Dirò di più: in un'"mondo dove la «deprivazione sensoriale ci porta all'ottundimento della nostra facoltà di udire, di vedere, di tastare, di gustare e di annusare», l'allenamento dei sensi diventa «atto di resistenza contro la distruzione dei sapori e contro l'annichilimento dei saperi». Diventa un vero e proprio atto politico, perché a partire dai meccanismi che regolano la trasmissione degli stimoli e i fattori di condizionamento ci si mette nella condizione di gestire e controllare la realtà: se l'attenzione è più vigile, minore è il rischio di inganni percettivi; se l'analisi delle percezioni è più ricca, aumentano la soddisfazione e il piacere. I sensi possono diventare strumenti di scelta, di difesa, di piacere: ridanno 'un senso' alle nostre azioni in tutti i campi. Il gastronomo, da questo punto di vista, si può porre come un privilegiato che sa discernere e che, con le sue scelte pilotate da una sensibilità immune dalle distrazioni della civiltà industriale, sa dirigere il futuro. 

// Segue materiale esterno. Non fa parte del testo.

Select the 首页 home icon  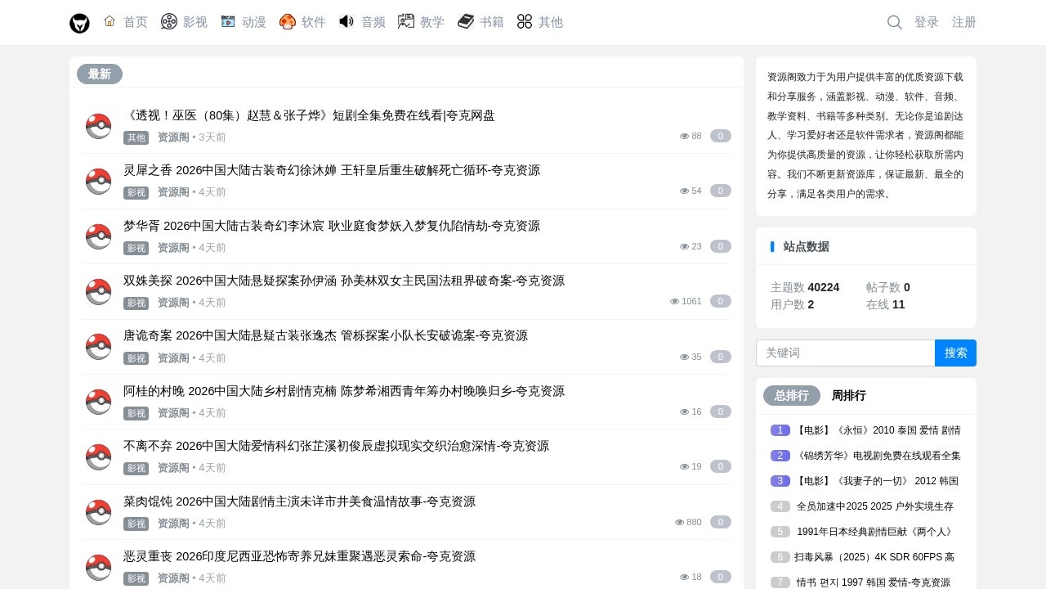[110, 21]
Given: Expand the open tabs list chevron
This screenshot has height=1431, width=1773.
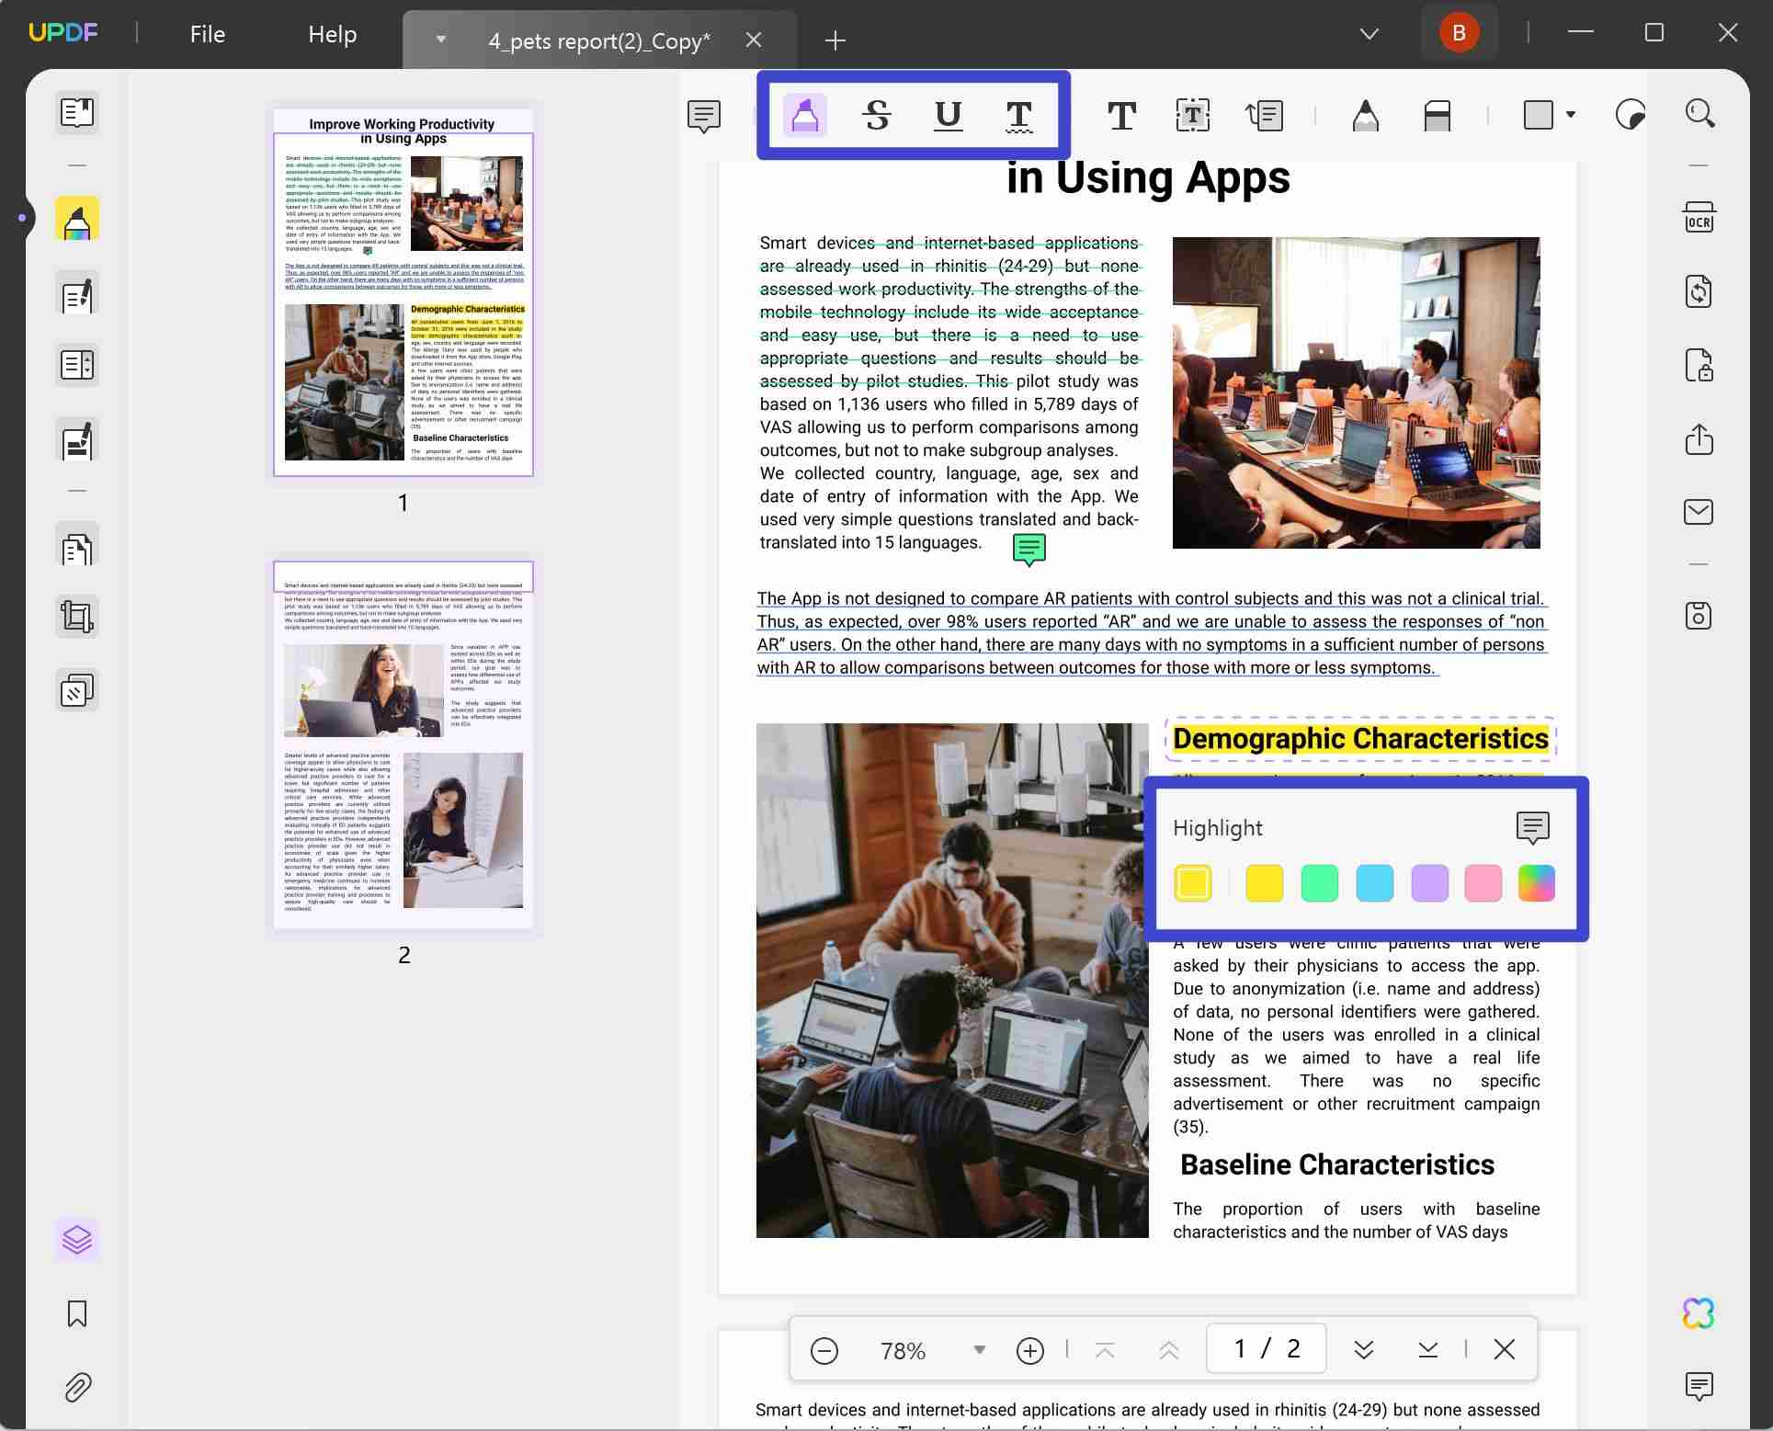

La recuperata sensorialità è il principale, quasi primitivo strumento di orientamento dell'agire politico contro un sistema nel quale la macchina è assurta al ruolo di unico padrone: «lI macchinismo produce moneta falsa e intende convincerci che è denaro. Il sapere di laboratorio non riproduce la vita» e i suoi sapori, «ma la sua rappresentazione nel commercio mondiale. I prodotti industriali agroalimentari non sono nient' altro che il simulacro meccanico della vita, l'effetto della distruzione delle relazioni sociali in agricoltura e il surrogato sintetico dello scambio uomo-natura». 

Si rende dunque necessaria un'educazione permanente da questo punto di vista, che inizi sin dalla più tenera età e continui per tutta la vita. Un'educazione che può dispensare e coltivare solo il gastronomo: l'unico conscio, tra tutti quelli che vogliono cambiare il mondo, che per far questo si può partire dal gusto e dalla sua ricerca, dal rifiuto di ogni suo simulacro, come gli aromi chimici che rappresentano la massima - e guarda caso più occulta - conquista di quel sistema che non vogliamo e che ci priva quotidianamente della nostre capacità umane più naturali.